I often need to execute complex pipelines: query some API, extract information using jq, execute some commands based on it:
curl -s https://some.api/fetch?limit=100 | jq -r '.result.items[] | .host.fqdn' | xargs -n1 -I% -- ssh '%' grep ERROR /var/log/service.log
Editing such pipelines directly in shell has some inconveniences:
- It is hard to navigate between commands when command line becomes too long;
- Each stage of pipeline is executed every time, even when it isn't changed. This is especially sad when some stage takes a long time to run;
- It is hard to preview output of any internal stage.
- Minimalistic user interface
- Output of stages is cached and reused on next runs.
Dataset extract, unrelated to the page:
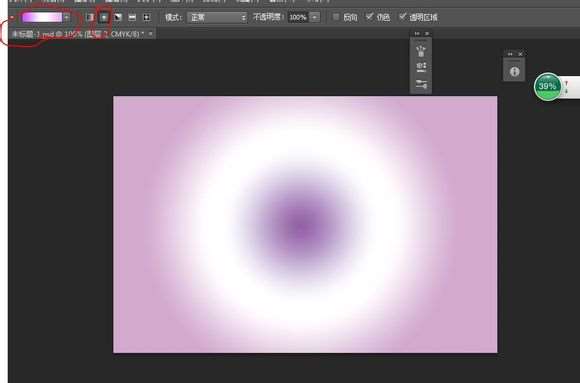Open the opacity slider dropdown arrow
Image resolution: width=580 pixels, height=383 pixels.
pos(314,17)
Don't wait for long API response or database query every time.
- Preview output of any stage in pipeline.
- Possible shell integration: press key to edit existing pipeline, get updated one on exit.
- Command syntax highlighting
cargo install --locked pipec
brew tap kriomant/tap
brew install pipec
Install binary from GitHub Releases
Just running pipec
will open empty pipeline.
Basic help with hotkeys and legend is shown on start, so there shouldn't be any problem to start using pipec.
Type command and press Enter to execute. Use Ctrl-Q to exit. You will be asked whether you want to print resulting pipeline or it's output.
You can also copy various items to clipboard with Ctrl-Y.
Warning: All output of each stage is saved into memory. Don't use it with commands which produces a lot of output.
Stage you are editing is focused one. You may change focused stage with ↑/↓ keys. By default commands are executed up to focused one.
However, it is often convenient to preview output of some earlier or later stage when composing current one. So there is concept of shown stage. You select stage to show using Ctrl-Space key.
Pipec accepts any number of positional arguments. Each argument is turned into separate stage command:
pipec 'ls -l' 'grep .toml'
If you don't want to split pipeline into commands manually, use may use --parse-commands
option to split passed pipelines into commands:
pipec --parse-commands 'ls -l | grep .toml'
Most convenient way to use pipec is to integrate it with shell.
You may put following to you ~/.zshrc to edit currently typed command with pipec by pressing Ctrl-X P:
edit-pipeline-widget() {
local OUTPUT=$(cd ~/path/to/pipec; cargo run -- --parse-commands --print-on-exit=pipeline -- "$BUFFER")
if [ $? -eq 0 ]; then
BUFFER="$OUTPUT"
fi
}
zle -N edit-pipeline-widget
bindkey '^xp' edit-pipeline-widget
If you know how to implement that for other shells beside zsh, tell me.